>> Begin DATA SHOWN

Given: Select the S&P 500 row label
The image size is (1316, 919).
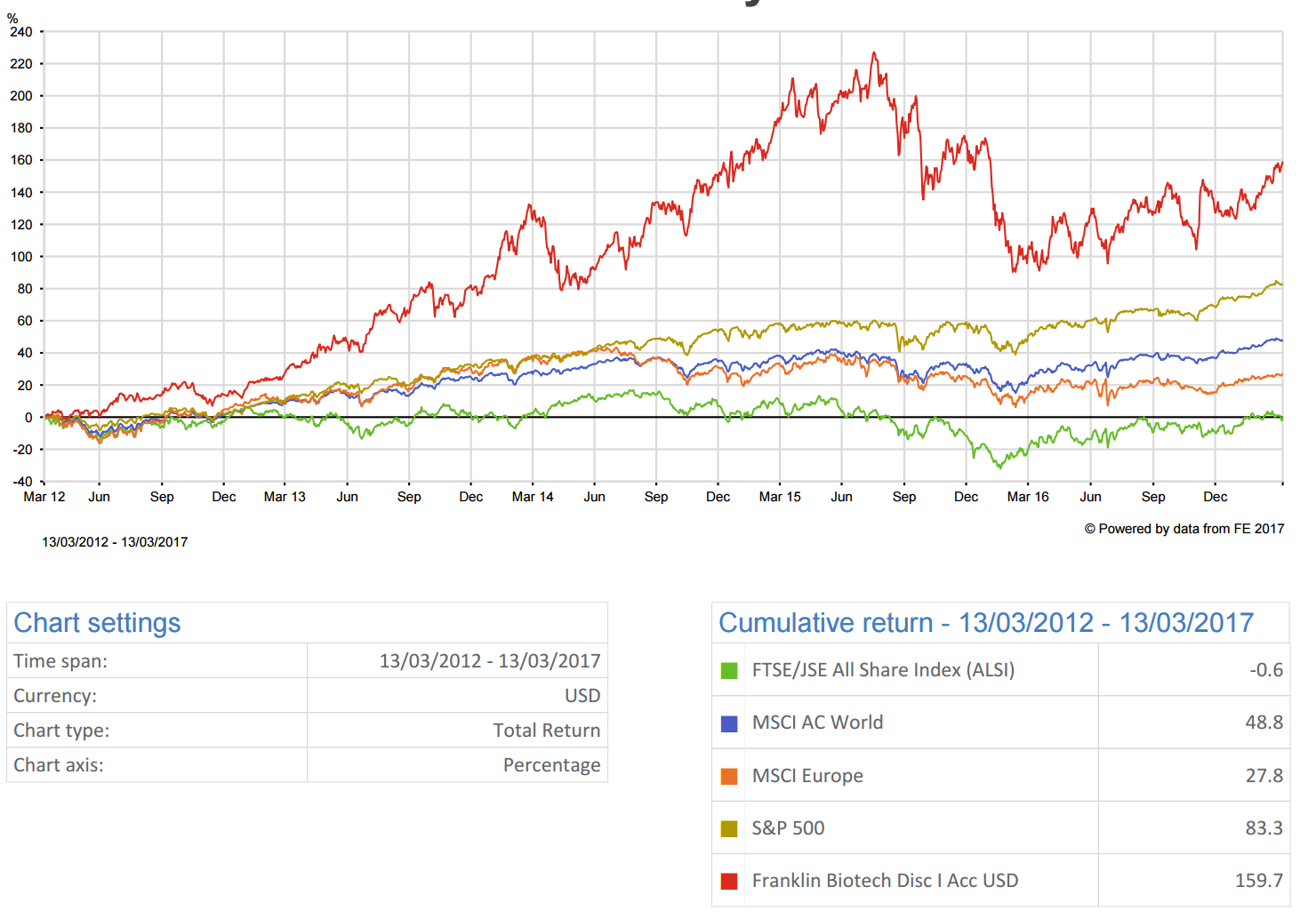Looking at the screenshot, I should coord(788,828).
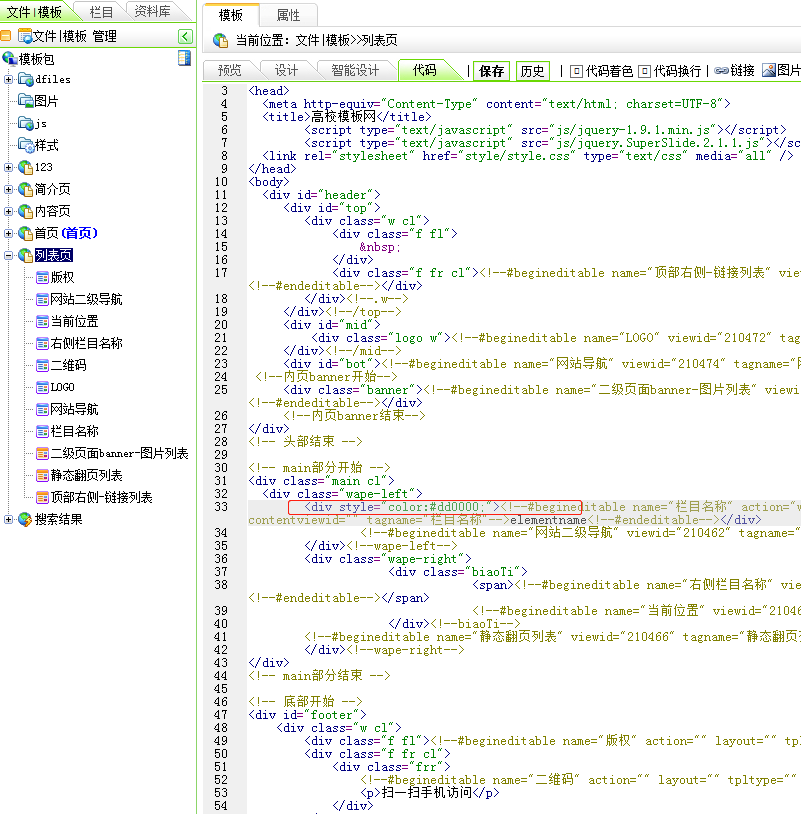Click the 图片 insert image icon

pyautogui.click(x=768, y=71)
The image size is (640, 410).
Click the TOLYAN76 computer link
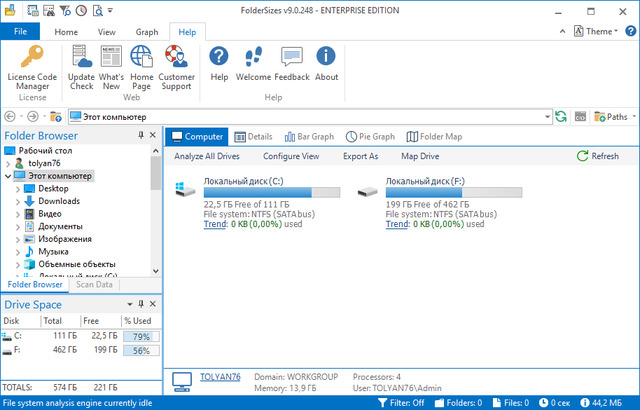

>> End DATA SHOWN

Can you retype all of the rows above word for word, leaving out the pictures?

Given: Select the S&P 500 row label
The image size is (1316, 919).
Looking at the screenshot, I should coord(788,828).
Click the 图片 insert image icon

pyautogui.click(x=768, y=71)
The image size is (640, 410).
Click the TOLYAN76 computer link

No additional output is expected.